This installment: weird and charming graphic vignettes (f); mammalian follies to the max (f); caregiving intensities (f); a wicked look at the book biz (f); from addiction to art (nf); and hanky-panky among jurors.
Bizarre Romance by Audrey Niffenegger
Well, the title grabbed me first, on display among the graphic novels (a favorite section but tucked away in the back next to Science Fiction) and then I plunged into these weird little vignettes with pleasure. Some straight prose, some illustrated by Eddie Campbell in graphic novel form. Like “RoseRedSnowRidingBeautySleepingWhite” (whew) where in a costume shop Roselyn dons the rosy cape, is seized by a hand that comes through the mirror, and is dropped into a land where she becomes its benevolent, innovative ruler. She brings about anachronistic innovations, marries and has a daughter who bears the head of a badger (very cute) but of course it can’t last. That’s just a taste. Check it out.
The Most Fun We Ever Had by Claire Lombardo
This novel explores many aspects of what my husband referred to as “mammalian follies,”—coupling, begetting, and in many cases, uncoupling when it doesn’t work out. The embedded irony is that the ur-couple, Marilyn and David, have a juicy, satisfying relationship even after all those years and their progeny always feel less-than. The constellating drama: Jonah, whom Violet bore in secret when she was 16, appears and knocks everyone for a loop. Chicago setting, children providing more misery than pleasure, from the ‘70s to present day—lots of upheavals and rueful realizations—ahh!
Say Say Say by Lila Savage
It’s what Jill cannot say that’s the central concern of this book; she’s relatively young but brain damaged from an accident. Ella is hired as caregiver but often feels helpless as Jill rages, balks, and repeats herself over and over. Her husband Bryn has dedicated himself to her primary care and is run ragged. Ella wants to help him as well but it’s confusing, awkward, and one more level of frustration. The author knows whereof she speaks with 10 years of caregiving under her belt. Sad, moving, thoughtful.
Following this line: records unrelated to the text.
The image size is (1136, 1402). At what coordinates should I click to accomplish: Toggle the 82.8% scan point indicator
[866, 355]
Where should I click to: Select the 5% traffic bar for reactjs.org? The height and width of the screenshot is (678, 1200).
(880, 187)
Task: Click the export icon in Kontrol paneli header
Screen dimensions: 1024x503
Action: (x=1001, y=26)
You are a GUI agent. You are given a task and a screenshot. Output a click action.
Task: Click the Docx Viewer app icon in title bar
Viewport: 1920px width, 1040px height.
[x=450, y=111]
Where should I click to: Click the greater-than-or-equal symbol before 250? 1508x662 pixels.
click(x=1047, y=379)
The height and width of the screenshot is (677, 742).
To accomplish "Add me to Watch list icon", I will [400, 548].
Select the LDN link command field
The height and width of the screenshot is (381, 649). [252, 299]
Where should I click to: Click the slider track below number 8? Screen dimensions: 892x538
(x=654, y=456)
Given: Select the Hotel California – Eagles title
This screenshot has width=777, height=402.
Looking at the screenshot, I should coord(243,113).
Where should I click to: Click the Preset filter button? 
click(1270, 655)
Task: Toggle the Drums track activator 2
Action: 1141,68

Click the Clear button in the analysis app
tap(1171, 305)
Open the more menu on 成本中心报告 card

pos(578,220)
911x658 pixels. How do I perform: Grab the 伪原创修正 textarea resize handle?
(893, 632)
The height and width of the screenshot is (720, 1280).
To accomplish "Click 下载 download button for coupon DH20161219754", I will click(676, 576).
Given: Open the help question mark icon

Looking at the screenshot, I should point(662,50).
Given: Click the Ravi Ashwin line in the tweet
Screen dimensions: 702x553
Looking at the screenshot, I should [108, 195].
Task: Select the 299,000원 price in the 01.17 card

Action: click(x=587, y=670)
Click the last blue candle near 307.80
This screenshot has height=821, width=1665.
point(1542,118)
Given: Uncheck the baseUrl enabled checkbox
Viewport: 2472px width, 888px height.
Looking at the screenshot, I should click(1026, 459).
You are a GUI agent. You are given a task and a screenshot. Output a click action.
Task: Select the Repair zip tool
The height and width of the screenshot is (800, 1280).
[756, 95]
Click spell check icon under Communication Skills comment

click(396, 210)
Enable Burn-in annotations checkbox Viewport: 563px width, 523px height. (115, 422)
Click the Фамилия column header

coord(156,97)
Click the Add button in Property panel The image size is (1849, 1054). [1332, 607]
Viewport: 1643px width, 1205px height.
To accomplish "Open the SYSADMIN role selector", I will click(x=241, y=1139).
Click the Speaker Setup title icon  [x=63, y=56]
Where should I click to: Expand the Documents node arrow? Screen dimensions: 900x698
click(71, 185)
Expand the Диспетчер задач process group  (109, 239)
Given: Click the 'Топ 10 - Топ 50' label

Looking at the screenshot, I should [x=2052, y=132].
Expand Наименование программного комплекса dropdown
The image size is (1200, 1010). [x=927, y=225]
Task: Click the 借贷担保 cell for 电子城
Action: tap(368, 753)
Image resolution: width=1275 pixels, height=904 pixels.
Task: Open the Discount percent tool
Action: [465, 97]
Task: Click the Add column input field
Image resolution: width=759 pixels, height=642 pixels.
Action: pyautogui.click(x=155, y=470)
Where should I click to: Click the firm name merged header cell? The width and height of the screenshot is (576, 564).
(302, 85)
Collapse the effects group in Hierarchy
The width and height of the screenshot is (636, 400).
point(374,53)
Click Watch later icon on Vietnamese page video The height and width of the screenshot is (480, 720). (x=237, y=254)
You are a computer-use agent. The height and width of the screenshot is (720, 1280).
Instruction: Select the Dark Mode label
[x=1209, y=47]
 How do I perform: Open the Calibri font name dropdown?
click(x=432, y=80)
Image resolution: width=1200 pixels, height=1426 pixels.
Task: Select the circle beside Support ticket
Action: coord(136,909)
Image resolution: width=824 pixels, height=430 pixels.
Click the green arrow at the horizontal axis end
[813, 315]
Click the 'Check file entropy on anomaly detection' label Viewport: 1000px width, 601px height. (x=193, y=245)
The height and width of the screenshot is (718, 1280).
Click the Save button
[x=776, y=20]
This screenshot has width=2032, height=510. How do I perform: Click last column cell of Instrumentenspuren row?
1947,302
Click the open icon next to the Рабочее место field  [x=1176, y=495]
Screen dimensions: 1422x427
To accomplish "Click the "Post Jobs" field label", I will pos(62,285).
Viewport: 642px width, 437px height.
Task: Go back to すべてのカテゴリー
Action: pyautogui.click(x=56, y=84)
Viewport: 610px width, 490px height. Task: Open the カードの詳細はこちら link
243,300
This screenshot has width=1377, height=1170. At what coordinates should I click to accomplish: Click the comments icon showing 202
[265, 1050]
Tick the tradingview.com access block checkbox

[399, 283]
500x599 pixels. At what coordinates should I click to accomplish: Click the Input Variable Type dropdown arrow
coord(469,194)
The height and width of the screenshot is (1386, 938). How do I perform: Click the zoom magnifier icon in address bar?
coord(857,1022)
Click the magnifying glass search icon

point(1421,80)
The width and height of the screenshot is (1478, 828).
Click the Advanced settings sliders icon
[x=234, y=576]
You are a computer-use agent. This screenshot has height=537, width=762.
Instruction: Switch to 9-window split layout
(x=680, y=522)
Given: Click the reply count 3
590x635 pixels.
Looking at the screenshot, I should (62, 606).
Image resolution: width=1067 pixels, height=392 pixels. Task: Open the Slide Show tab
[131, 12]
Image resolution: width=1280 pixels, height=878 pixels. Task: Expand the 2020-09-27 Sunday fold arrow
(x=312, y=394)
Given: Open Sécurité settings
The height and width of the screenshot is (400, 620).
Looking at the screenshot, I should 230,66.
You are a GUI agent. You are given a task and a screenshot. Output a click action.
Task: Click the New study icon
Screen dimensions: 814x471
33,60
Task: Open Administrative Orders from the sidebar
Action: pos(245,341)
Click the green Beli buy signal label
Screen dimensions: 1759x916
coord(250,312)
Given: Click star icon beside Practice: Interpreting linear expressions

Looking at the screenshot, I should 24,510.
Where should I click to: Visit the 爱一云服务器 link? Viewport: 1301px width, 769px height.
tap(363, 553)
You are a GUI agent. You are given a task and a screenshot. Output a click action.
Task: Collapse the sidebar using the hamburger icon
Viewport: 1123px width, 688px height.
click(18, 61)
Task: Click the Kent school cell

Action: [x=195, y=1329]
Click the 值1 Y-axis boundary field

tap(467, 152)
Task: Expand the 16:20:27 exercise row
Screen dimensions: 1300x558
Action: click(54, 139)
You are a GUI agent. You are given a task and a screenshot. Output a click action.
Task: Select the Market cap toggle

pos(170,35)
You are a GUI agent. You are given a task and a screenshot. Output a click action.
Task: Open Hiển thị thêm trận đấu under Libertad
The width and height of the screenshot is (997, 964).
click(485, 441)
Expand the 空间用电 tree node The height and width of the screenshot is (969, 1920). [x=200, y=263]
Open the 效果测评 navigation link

The Last Book Party by Karen Dukess
Eve grew up on Cape Cod but is trying to make it in the publishing world of NYC. She’s passed over for promotion so decides return home and take up Henry’s offer; this famous journalist is working on a memoir and could use her assistance. First she connected with his charming son (a one-night-stand) and then things turn inevitable between her and Henry. Meanwhile his wife, an acclaimed poet, has her own diversions. The party in question, a yearly costume extravaganza, is where it all plays out and falls apart. A wicked look at the book biz with its swamp of writers’ egos. One of those sadder-but-wiser tales I dearly love.
The Light Years by Chris Rush
A memoir fueled with alcoholism, drugs, and family dysfunction but shot through, amazingly, with Rush’s indomitable spirit. Growing up in New Jersey in the ‘60s, this gay Catholic boy definitely didn’t fit in. Boarding schools, wild trips to connect with far-flung, rebellious relatives and friends, a hot mess. But—is it art that saves him? That’s his current, award-winning profession and I’m so glad he lived to tell this vivid, hair-raising tale.
The Body in Question by Jill Ciment
At first she’s just juror C-2, sequestered for a weird case—did this adopted Romanian twin set her baby brother on fire? She’s a photographer, married to her now aged professor. When juror F-17, an anatomy professor, flirts with her, she goes for it. The panel is put up in a slightly seedy motel and the 7 of them are a mixed bag. Not long after the verdict, her husband dies. Word of the tryst gets out in the papers and between notoriety and the loss, her life feels very compromised. This was riveting and disturbing. (One thing that bothered me: when her husband dies the machines around him go flat. But he has a pacemaker—wouldn’t that keep going? Let me know if anyone out there has an answer for me.)